In Nunavik, the agreement also brought about the creation of major organizations such as the Kativik Regional Government, the Kativik School Board, and the Inuit birthright organization, Makivik Corp., which manages the compensation funds.

Makivik has contracted Montreal production company Studio Pascal Blais to shoot the film.

The documentary will be co-directed by Tagoona and Ole Gjerstad, who has 25 years of filmmaking experience in the Canadian Arctic.

Starting next month, a film crew will arrive in Kuujjuaq to begin interviews with the nine signatories, but also with many Nunavimmiut who played a role in negotiations behind the scenes.

“A lot of those guys were so young,” Tagoona said. “But they had many elders advising them. We want to go into the communities and talk to people who remember what was happening at the time.There’s not many people left.”

To tell the whole story, the film crew will also need to sit down with dissidents who rejected the agreement, members of Inuit Tungavingat Nunamini, Tagoona said, as well as government officials who sat across the table.
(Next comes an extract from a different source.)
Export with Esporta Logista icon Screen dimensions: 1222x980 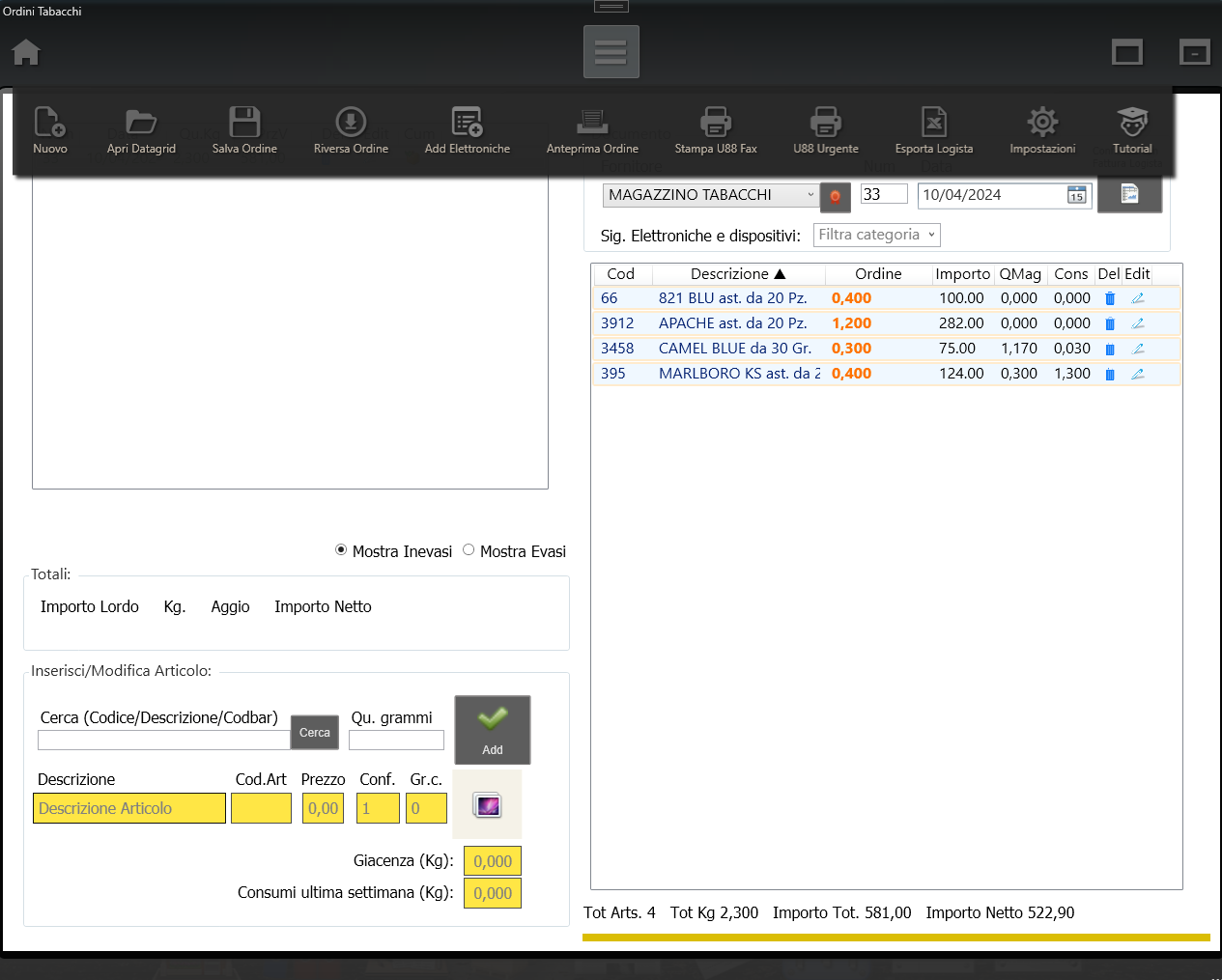(x=933, y=124)
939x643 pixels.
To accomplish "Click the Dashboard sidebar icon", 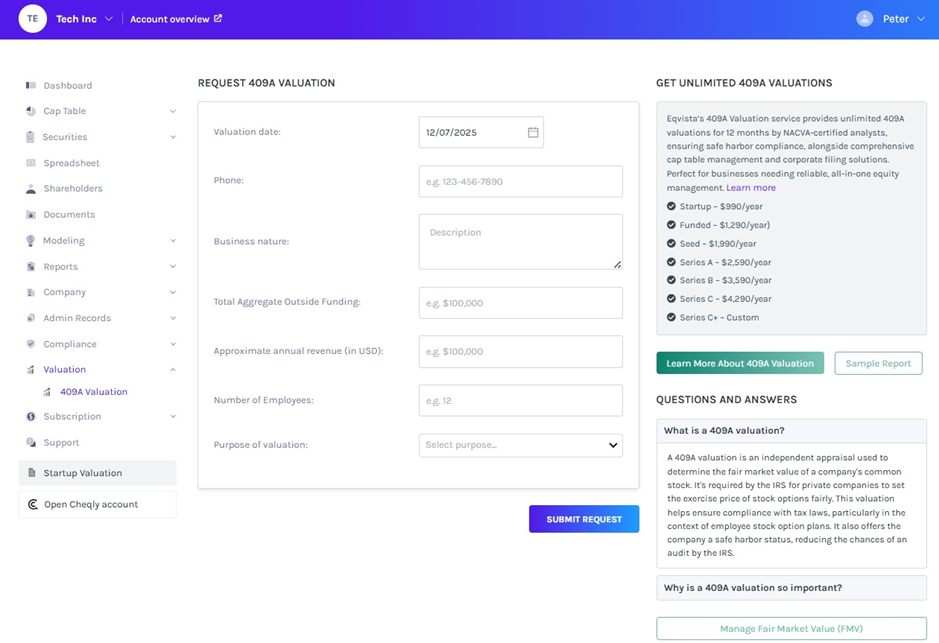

“We want this film to show youth the reality of what they have today,” Tagoona said. “It also takes it to a whole new level, but showing them they can take on that leadership too.”

Tagoona estimates the project will cost about $500,000, funded by Makivik with support from the Kativik Regional Government and Kativik School Board.

The goal is to have the film done in time to be screened at Makivik’s annual general meeting in 2015, also the 40th anniversary of the signing of the JBNQA.

The film will be available in Inuttitut, English and French.